* Given text:
— Start —

Sun Jiangshan (Simplified Chinese: 孙江山; born 24 October 1985, in Qingdao) is a Chinese football player who currently plays for Qingdao Youth Island in the China League Two.

Club career
Sun Jiangshan played for the Qingdao Jonoon youth before he was promoted to the senior team in the 2006 league season. With the season coming to an end and the club safely away from relegation the team's manager Yin Tiesheng would give Sun his chance to make his senior league debut for the club against Tianjin TEDA on October 15, 2006 where he came on as a late substitute in a 1-1 draw. The following season would see Sun make his first starting appearance for the club on May 5, 2007 in a league match against Beijing Guoan, which ended in a 3-1 defeat. By the end of the season Sun would make several further appearances for the club as he established himself as squad regular for the team, however it was the introduction of Guo Kanfeng as the team's new manager that saw Sun become the team's first choice right back when he played in twenty-three league games at the end of the 2009 league season. The following season saw Sun lose his place within the team as the club struggled to fight off relegation and it was only once the club brought in Chang Woe-Ryong did Sun see himself restored to the team's defence at the beginning of the 2011 league season.

— End —

* Task instructions:
1 > In the Sun Jiangshan text, which team did he face in his senior league debut?
2 > Reproduce part of the Sun Jiangshan text word for word, beginning at the words "Sun Jiangshan (Simplified" and stopping after "China League Two.".
The material after this has no connection to the Sun Jiangshan text.

* Data rows:
— Start —

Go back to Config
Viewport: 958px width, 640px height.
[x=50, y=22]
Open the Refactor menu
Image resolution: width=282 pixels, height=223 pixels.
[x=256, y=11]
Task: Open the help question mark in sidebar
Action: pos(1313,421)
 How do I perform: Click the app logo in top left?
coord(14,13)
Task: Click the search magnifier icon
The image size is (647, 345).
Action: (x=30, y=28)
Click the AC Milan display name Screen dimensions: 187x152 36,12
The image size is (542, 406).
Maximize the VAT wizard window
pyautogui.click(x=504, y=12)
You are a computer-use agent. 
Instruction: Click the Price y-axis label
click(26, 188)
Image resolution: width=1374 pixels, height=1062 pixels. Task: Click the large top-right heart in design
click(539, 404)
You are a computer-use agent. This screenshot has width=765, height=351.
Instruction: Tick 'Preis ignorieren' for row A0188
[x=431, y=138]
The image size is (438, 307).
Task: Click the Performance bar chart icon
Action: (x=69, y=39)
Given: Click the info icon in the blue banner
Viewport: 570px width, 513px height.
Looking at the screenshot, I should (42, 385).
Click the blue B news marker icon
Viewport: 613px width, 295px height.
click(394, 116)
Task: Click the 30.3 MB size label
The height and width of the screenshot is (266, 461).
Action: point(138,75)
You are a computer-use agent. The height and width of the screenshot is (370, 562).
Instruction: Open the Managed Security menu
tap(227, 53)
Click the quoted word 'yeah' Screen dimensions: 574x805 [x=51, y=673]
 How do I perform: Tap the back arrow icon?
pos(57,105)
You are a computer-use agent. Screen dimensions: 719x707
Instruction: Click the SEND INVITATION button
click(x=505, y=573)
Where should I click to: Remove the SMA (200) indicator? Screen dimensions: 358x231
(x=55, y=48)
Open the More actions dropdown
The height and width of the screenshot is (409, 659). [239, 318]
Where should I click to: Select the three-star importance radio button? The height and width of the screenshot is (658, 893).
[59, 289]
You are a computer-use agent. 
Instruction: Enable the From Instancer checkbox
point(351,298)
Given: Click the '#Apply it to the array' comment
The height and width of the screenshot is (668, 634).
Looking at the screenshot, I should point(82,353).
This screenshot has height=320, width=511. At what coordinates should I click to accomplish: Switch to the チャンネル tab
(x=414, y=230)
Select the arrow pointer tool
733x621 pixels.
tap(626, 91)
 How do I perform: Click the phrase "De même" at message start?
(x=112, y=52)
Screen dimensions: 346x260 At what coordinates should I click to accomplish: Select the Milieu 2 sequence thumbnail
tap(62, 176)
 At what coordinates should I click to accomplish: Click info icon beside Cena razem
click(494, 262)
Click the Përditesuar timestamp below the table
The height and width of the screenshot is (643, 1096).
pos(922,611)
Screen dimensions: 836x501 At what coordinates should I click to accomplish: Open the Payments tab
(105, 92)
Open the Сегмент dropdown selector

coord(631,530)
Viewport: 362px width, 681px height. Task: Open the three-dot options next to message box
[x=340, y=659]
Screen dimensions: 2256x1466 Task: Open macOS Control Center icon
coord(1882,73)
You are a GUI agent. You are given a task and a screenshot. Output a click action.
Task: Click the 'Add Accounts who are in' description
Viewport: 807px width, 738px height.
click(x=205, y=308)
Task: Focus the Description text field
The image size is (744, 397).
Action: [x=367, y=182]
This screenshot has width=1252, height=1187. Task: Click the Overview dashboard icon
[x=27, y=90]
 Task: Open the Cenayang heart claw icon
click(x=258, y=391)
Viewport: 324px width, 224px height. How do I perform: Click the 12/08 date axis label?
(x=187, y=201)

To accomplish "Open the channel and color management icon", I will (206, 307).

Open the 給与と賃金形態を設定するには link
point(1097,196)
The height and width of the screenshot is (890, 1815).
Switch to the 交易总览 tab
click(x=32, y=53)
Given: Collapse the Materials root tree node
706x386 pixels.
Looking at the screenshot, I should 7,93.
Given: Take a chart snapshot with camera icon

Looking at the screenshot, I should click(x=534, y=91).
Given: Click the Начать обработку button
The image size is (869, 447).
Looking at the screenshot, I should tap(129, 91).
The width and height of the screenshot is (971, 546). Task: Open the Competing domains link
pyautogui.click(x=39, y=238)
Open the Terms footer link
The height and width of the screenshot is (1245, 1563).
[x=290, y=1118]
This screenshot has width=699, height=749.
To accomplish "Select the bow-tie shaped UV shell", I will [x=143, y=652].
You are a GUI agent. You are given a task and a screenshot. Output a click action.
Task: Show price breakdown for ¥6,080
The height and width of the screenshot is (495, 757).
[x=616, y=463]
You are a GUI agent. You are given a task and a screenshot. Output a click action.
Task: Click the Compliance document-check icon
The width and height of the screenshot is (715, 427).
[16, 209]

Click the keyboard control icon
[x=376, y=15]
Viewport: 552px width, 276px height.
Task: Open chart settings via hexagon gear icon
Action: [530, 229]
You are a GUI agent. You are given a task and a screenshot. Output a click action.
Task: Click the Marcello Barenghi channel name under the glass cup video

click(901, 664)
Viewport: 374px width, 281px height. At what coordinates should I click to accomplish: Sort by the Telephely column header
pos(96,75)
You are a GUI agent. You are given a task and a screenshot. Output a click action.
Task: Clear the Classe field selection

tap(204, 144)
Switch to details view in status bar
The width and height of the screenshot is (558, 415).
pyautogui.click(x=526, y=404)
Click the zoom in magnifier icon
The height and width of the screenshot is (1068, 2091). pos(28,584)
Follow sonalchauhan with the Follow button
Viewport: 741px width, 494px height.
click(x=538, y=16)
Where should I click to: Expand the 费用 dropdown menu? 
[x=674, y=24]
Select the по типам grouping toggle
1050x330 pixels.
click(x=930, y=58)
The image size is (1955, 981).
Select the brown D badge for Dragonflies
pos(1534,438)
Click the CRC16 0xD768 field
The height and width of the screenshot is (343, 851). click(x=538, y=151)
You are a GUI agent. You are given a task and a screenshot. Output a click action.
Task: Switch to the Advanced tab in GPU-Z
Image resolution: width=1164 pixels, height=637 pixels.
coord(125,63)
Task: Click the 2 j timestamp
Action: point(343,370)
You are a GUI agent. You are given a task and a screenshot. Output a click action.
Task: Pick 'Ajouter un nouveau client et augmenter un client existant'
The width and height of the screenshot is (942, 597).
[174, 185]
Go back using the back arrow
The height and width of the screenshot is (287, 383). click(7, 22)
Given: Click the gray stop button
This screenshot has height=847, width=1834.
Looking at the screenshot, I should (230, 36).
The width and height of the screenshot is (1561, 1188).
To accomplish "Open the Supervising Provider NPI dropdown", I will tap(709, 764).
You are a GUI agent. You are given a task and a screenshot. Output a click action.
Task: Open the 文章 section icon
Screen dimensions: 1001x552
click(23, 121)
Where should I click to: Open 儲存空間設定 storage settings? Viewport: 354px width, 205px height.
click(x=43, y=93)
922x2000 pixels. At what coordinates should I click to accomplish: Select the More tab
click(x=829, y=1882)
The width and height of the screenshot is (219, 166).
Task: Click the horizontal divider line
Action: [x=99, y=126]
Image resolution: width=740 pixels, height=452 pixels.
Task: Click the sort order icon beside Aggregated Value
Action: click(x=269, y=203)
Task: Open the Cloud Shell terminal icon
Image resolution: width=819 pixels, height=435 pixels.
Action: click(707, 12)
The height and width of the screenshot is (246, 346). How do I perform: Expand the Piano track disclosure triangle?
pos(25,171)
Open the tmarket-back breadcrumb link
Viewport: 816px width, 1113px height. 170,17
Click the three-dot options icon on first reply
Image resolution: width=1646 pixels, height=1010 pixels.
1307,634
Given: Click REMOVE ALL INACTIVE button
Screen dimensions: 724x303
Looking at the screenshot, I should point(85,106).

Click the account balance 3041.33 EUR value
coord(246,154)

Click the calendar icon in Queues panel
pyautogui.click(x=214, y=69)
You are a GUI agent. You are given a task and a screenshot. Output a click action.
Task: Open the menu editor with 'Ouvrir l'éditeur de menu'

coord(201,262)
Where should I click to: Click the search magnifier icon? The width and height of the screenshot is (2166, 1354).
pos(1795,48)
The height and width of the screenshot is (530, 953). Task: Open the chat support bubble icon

— End —

* Answers to the problems:
1 > Tianjin TEDA

2 >
Sun Jiangshan (Simplified Chinese: 孙江山; born 24 October 1985, in Qingdao) is a Chinese football player who currently plays for Qingdao Youth Island in the China League Two.